— Available data —

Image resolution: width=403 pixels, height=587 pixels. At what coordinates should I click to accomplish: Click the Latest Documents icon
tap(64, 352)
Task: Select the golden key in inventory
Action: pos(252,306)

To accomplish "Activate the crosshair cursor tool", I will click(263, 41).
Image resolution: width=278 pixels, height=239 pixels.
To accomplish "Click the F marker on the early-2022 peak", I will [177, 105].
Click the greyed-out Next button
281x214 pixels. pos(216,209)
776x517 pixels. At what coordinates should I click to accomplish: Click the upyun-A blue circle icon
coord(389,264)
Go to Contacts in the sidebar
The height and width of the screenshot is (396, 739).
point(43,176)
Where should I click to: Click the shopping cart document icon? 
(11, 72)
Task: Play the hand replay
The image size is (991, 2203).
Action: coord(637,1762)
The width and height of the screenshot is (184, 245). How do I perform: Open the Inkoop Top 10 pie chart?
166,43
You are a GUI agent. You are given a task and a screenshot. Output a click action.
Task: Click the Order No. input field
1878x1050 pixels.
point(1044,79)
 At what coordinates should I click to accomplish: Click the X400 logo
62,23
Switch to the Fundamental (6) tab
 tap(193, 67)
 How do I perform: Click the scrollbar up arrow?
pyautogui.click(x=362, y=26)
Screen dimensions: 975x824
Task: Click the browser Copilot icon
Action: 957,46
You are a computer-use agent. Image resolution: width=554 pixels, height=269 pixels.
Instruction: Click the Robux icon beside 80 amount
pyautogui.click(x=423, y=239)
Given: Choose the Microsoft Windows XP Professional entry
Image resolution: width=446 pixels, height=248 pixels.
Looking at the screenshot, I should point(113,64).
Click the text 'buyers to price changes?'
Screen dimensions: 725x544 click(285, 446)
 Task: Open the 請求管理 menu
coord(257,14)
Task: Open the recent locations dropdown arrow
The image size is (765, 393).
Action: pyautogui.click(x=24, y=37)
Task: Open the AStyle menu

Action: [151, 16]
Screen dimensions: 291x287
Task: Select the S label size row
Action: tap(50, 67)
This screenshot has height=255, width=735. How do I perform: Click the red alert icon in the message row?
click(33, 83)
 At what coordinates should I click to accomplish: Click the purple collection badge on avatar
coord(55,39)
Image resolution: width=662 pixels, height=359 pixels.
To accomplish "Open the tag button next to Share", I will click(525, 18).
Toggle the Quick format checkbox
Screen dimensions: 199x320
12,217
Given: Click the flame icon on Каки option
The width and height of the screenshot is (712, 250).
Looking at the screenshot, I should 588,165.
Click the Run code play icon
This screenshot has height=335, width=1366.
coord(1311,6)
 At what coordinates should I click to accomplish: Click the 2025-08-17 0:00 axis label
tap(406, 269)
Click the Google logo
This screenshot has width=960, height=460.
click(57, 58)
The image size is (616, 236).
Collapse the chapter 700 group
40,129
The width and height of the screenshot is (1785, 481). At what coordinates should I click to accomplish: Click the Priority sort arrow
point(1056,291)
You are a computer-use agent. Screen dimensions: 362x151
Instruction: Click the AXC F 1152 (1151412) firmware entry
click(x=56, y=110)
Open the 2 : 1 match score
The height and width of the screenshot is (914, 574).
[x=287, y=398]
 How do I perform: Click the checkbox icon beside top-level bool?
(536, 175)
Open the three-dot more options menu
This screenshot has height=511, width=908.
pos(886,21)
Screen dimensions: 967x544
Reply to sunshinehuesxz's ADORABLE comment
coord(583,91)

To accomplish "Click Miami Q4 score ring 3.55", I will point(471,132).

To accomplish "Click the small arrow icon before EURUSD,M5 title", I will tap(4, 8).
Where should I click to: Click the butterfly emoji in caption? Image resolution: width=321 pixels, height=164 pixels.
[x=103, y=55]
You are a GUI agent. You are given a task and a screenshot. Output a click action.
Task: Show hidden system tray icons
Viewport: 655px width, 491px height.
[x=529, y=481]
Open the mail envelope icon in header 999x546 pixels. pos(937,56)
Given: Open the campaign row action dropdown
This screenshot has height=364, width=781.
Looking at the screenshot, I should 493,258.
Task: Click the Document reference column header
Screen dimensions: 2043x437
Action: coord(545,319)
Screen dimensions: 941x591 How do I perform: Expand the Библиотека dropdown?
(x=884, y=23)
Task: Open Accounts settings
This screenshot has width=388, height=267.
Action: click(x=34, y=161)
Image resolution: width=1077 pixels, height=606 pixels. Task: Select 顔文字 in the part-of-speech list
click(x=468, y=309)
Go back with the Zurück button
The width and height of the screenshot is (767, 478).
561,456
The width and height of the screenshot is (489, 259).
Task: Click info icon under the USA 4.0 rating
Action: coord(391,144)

— Task description —
Of the lines above, extract only those from the line with "Click the greyed-out Next button" to the line with "Image resolution: width=662", both included, exactly as written.

— Answer below —
Click the greyed-out Next button
281x214 pixels. pos(216,209)
776x517 pixels. At what coordinates should I click to accomplish: Click the upyun-A blue circle icon
coord(389,264)
Go to Contacts in the sidebar
The height and width of the screenshot is (396, 739).
point(43,176)
Where should I click to: Click the shopping cart document icon? 
(11, 72)
Task: Play the hand replay
The image size is (991, 2203).
Action: coord(637,1762)
The width and height of the screenshot is (184, 245). How do I perform: Open the Inkoop Top 10 pie chart?
166,43
You are a GUI agent. You are given a task and a screenshot. Output a click action.
Task: Click the Order No. input field
1878x1050 pixels.
point(1044,79)
 At what coordinates should I click to accomplish: Click the X400 logo
62,23
Switch to the Fundamental (6) tab
 tap(193, 67)
 How do I perform: Click the scrollbar up arrow?
pyautogui.click(x=362, y=26)
Screen dimensions: 975x824
Task: Click the browser Copilot icon
Action: 957,46
You are a computer-use agent. Image resolution: width=554 pixels, height=269 pixels.
Instruction: Click the Robux icon beside 80 amount
pyautogui.click(x=423, y=239)
Given: Choose the Microsoft Windows XP Professional entry
Image resolution: width=446 pixels, height=248 pixels.
Looking at the screenshot, I should point(113,64).
Click the text 'buyers to price changes?'
Screen dimensions: 725x544 click(285, 446)
 Task: Open the 請求管理 menu
coord(257,14)
Task: Open the recent locations dropdown arrow
The image size is (765, 393).
Action: pyautogui.click(x=24, y=37)
Task: Open the AStyle menu

Action: [151, 16]
Screen dimensions: 291x287
Task: Select the S label size row
Action: tap(50, 67)
This screenshot has height=255, width=735. How do I perform: Click the red alert icon in the message row?
click(33, 83)
 At what coordinates should I click to accomplish: Click the purple collection badge on avatar
coord(55,39)
Image resolution: width=662 pixels, height=359 pixels.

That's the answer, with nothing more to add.